- [Description of the task] Starting with the line that holds "You are a GUI" and stopping after the line that holds "This screenshot has width=980, height=630.", repeat the lines below word for word, without the pictures.

- [Material provided]
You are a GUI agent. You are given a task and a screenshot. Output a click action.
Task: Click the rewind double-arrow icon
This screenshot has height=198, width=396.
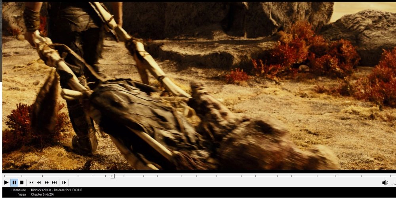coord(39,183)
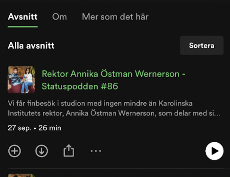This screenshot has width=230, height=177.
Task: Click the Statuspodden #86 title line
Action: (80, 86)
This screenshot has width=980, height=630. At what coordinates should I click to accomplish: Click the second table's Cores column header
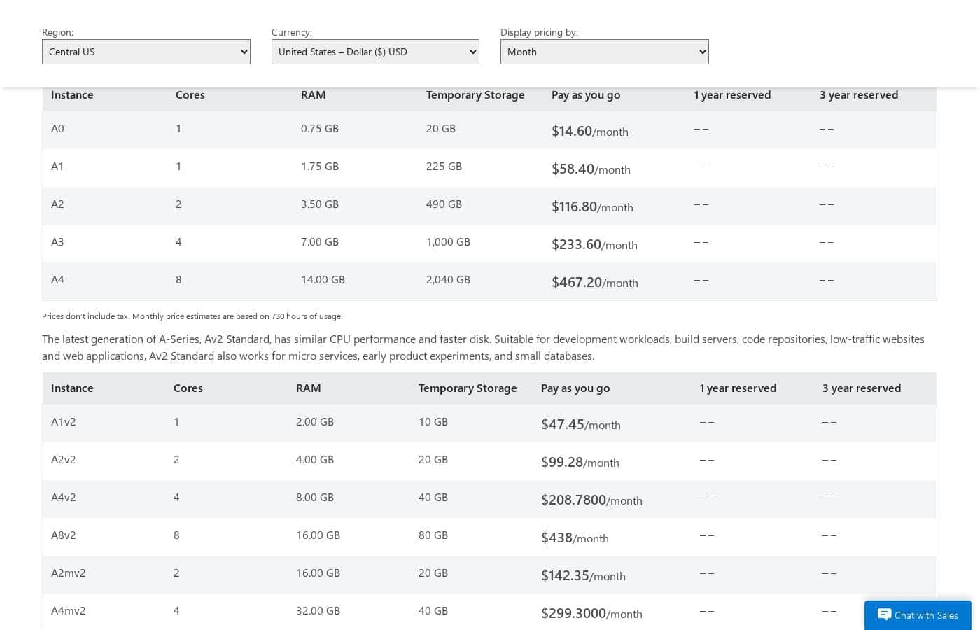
...
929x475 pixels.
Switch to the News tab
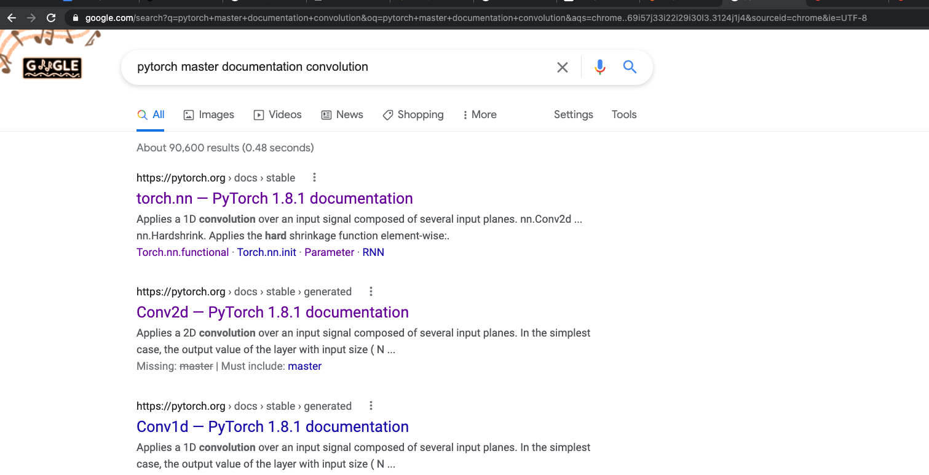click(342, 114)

- [Solved exercise]
You are a GUI agent. You are given a task and a screenshot. Output a click action.
Task: Click the rewind double-arrow icon
This screenshot has height=198, width=396.
coord(39,183)
This screenshot has width=230, height=177.
Task: Click the Statuspodden #86 title line
Action: (80, 86)
This screenshot has width=980, height=630. At what coordinates should I click to accomplish: Click the second table's Cores column header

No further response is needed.